→ LISTED RECORDS
-=-=-

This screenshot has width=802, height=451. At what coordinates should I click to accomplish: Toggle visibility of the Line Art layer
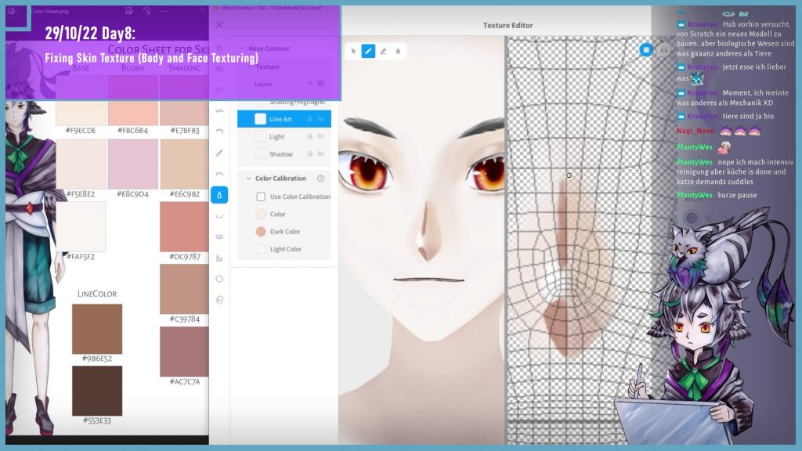pyautogui.click(x=321, y=119)
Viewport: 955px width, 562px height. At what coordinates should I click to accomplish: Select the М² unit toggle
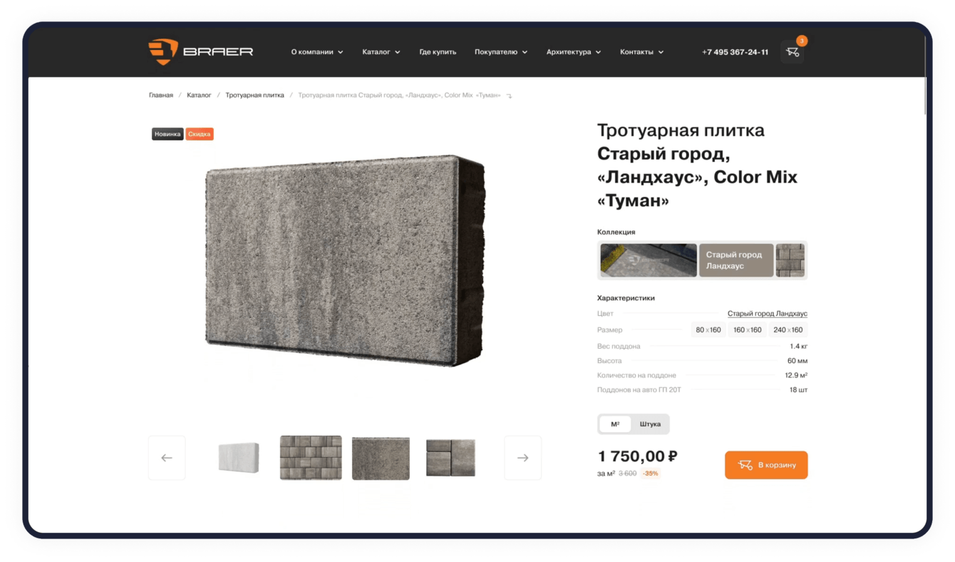615,424
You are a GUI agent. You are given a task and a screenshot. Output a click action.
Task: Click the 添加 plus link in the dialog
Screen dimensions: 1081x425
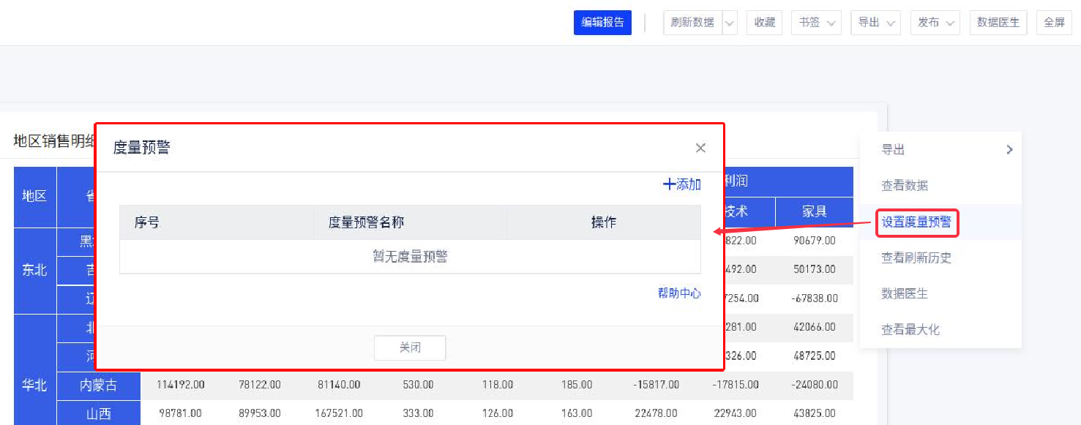tap(682, 184)
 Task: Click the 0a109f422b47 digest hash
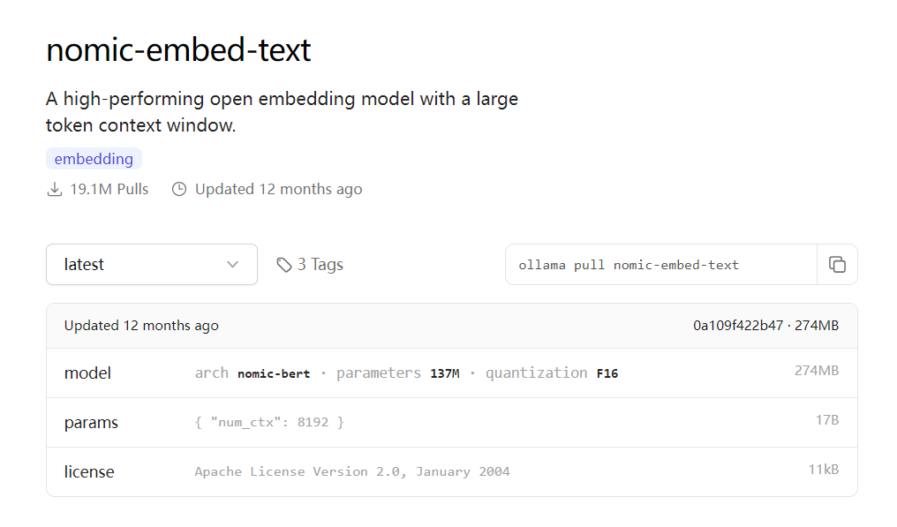point(738,326)
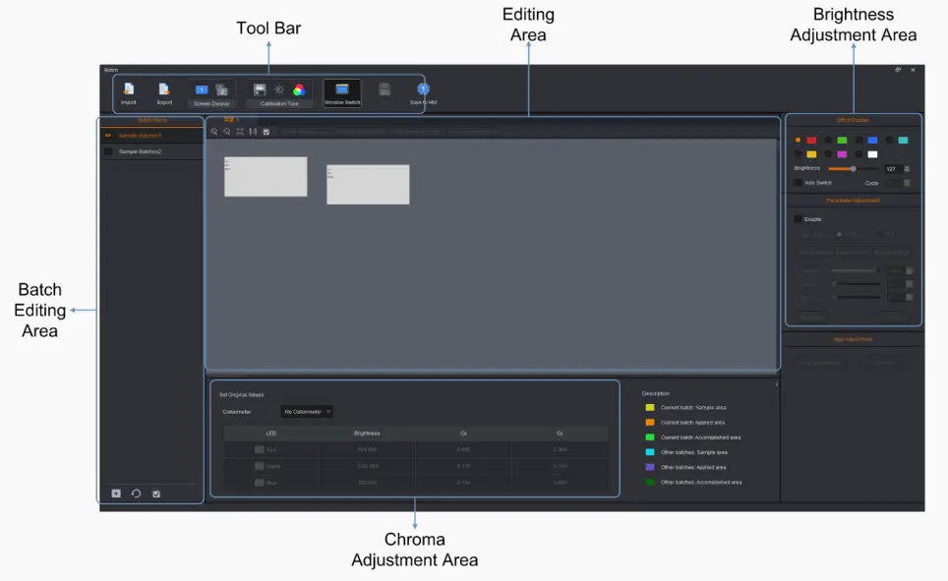Select the red color swatch in Effect Display
The width and height of the screenshot is (948, 581).
[811, 141]
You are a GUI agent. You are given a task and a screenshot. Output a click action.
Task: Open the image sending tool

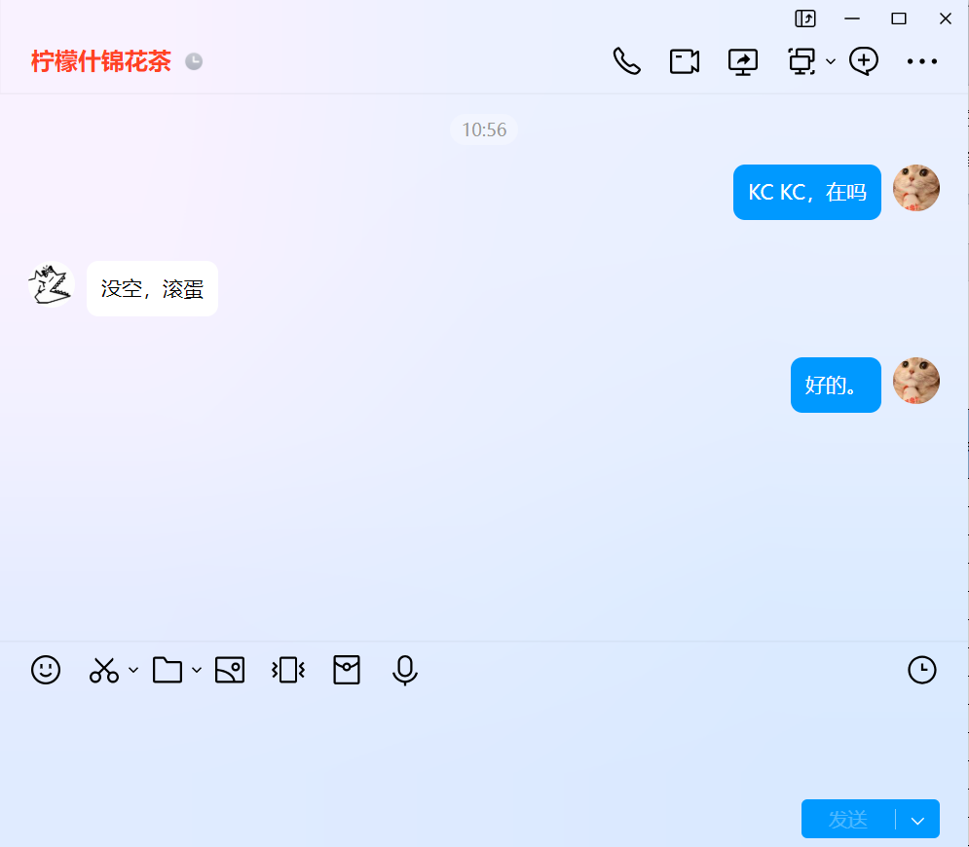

-=-=-

→ PROBLEM DESCRIPTION
Pictures aside, reproduce exactly the lines from the one containing "Task: Click the 添加 plus link in the dialog" to the end of the listing above, both ends included.

→ EXERCISE SOLUTION
Task: Click the 添加 plus link in the dialog
Screen dimensions: 1081x425
tap(682, 184)
 Task: Click the 0a109f422b47 digest hash
point(738,326)
Select the red color swatch in Effect Display
The width and height of the screenshot is (948, 581).
[811, 141]
You are a GUI agent. You are given a task and a screenshot. Output a click action.
Task: Open the image sending tool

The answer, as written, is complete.